Plastic is extremely common in medicine. When she starts an intravenous for a pregnant patient, for instance, she said that material contains phthalates, “a very well studied endocrine disruptor.”
“Early in pregnancy the baby girl’s reproductive system is in place, including all the eggs for the rest of her life. This means that when I start an intravenous, I’m exposing three generations at once: the pregnant mom, her future baby girl, and the babies of that baby to be,” she said.
Greenpeace and other environmental groups are calling for plastic production to be cut 75 per cent from 2019 levels by 2040. Recycling, they argue, is a myth that doesn’t really happen.

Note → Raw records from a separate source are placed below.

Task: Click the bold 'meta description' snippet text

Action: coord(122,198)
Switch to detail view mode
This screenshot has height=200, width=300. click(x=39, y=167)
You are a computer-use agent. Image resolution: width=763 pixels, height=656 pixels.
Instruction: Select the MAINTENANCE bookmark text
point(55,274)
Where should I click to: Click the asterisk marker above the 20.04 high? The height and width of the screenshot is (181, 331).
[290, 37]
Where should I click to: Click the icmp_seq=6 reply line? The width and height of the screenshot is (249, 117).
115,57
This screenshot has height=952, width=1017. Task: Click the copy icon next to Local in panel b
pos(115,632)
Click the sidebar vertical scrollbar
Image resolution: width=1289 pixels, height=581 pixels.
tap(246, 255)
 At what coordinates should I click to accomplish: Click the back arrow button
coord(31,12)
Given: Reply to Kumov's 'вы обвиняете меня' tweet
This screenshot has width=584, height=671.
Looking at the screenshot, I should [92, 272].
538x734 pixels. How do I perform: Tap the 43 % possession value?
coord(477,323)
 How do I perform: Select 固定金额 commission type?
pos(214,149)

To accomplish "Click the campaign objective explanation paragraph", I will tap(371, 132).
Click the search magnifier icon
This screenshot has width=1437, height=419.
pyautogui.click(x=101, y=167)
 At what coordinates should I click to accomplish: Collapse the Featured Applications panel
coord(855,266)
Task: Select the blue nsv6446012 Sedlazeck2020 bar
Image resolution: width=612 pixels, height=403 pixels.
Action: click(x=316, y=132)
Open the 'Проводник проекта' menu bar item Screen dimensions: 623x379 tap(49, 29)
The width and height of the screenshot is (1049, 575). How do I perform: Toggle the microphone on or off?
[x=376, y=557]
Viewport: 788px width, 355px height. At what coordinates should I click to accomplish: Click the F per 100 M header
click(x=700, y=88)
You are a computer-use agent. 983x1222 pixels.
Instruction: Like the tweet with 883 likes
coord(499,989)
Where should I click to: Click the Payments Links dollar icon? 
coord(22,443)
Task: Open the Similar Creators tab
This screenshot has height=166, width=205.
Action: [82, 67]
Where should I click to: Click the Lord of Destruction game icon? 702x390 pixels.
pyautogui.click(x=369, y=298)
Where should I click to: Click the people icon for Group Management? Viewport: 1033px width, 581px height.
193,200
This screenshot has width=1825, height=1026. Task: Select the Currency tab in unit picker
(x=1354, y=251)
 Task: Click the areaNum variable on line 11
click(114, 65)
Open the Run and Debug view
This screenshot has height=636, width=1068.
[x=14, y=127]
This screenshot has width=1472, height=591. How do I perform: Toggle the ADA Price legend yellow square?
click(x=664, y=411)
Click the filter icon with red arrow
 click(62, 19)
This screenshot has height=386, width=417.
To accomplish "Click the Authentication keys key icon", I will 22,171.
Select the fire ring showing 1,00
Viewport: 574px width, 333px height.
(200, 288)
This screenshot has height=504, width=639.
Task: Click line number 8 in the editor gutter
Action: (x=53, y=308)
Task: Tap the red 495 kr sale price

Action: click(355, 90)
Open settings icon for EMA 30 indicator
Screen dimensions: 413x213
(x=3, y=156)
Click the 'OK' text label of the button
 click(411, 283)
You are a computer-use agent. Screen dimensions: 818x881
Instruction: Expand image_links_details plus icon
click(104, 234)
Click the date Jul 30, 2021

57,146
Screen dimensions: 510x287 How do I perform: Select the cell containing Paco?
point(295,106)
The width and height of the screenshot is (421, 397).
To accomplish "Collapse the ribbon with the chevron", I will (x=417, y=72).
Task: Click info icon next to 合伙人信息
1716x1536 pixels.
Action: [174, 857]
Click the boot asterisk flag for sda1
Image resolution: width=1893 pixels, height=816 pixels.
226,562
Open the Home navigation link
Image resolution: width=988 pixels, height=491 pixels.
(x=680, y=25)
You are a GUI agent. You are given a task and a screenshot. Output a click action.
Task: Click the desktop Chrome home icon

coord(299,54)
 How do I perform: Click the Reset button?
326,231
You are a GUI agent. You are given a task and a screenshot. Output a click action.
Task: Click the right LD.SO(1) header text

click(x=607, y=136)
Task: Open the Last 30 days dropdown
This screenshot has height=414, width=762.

Most of what Canadians toss in their blue boxes still ends up in the landfill.
Isabelle Des Chenes, vice-president of policy for the Chemistry Industry Association of Canada, said society can’t ban or cap its way out of plastic waste.
For Des Chenes, the key component to the treaty is to create a “circular economy” where companies design products to be reused and recycled, rather than thrown away.
That includes investments in equipment to break plastics back down into their original compounds to be used again, as well as standardizing designs to make recycling possible, she said.
Des Chenes said if you just look at potato chip bags, which are made of layers of different plastic polymers, those layers differ depending on the brand. It is easier to recycle those bags if there is consistency.
Guilbeault has promised regulations in Canada to require both minimum amounts of recycled content in plastics and consistency in design. Both will increase a market for recycling, which is very limited in Canada. Updates on those promises could be expected during the treaty talks, he implied.
Some of Canada’s domestic efforts are on pause after the Federal Court ruled last fall that a government decision to designate all plastics as “toxic” was too broad. That designation is what Canada is using to ban the production and use of some single-use plastics like straws, grocery bags and takeout containers.
Canada is appealing that decision and Guilbeault said the case won’t have any influence on federal positions during treaty talks.
November treaty talks in Kenya saw the deal’s draft text balloon from 35 pages to more than 70. It currently contains a lot of repetition, with multiple options on line items reflecting varying viewpoints.
Guilbeault said he’d like to get that text “70 per cent clean” by the end of the Ottawa round, leaving the most difficult issues to be handled in side talks over the summer and then in the final discussions in Korea in the fall.
The treaty talks in Ottawa begin Tuesday and run for seven days.
"The Earth and our health cannot afford business as usual."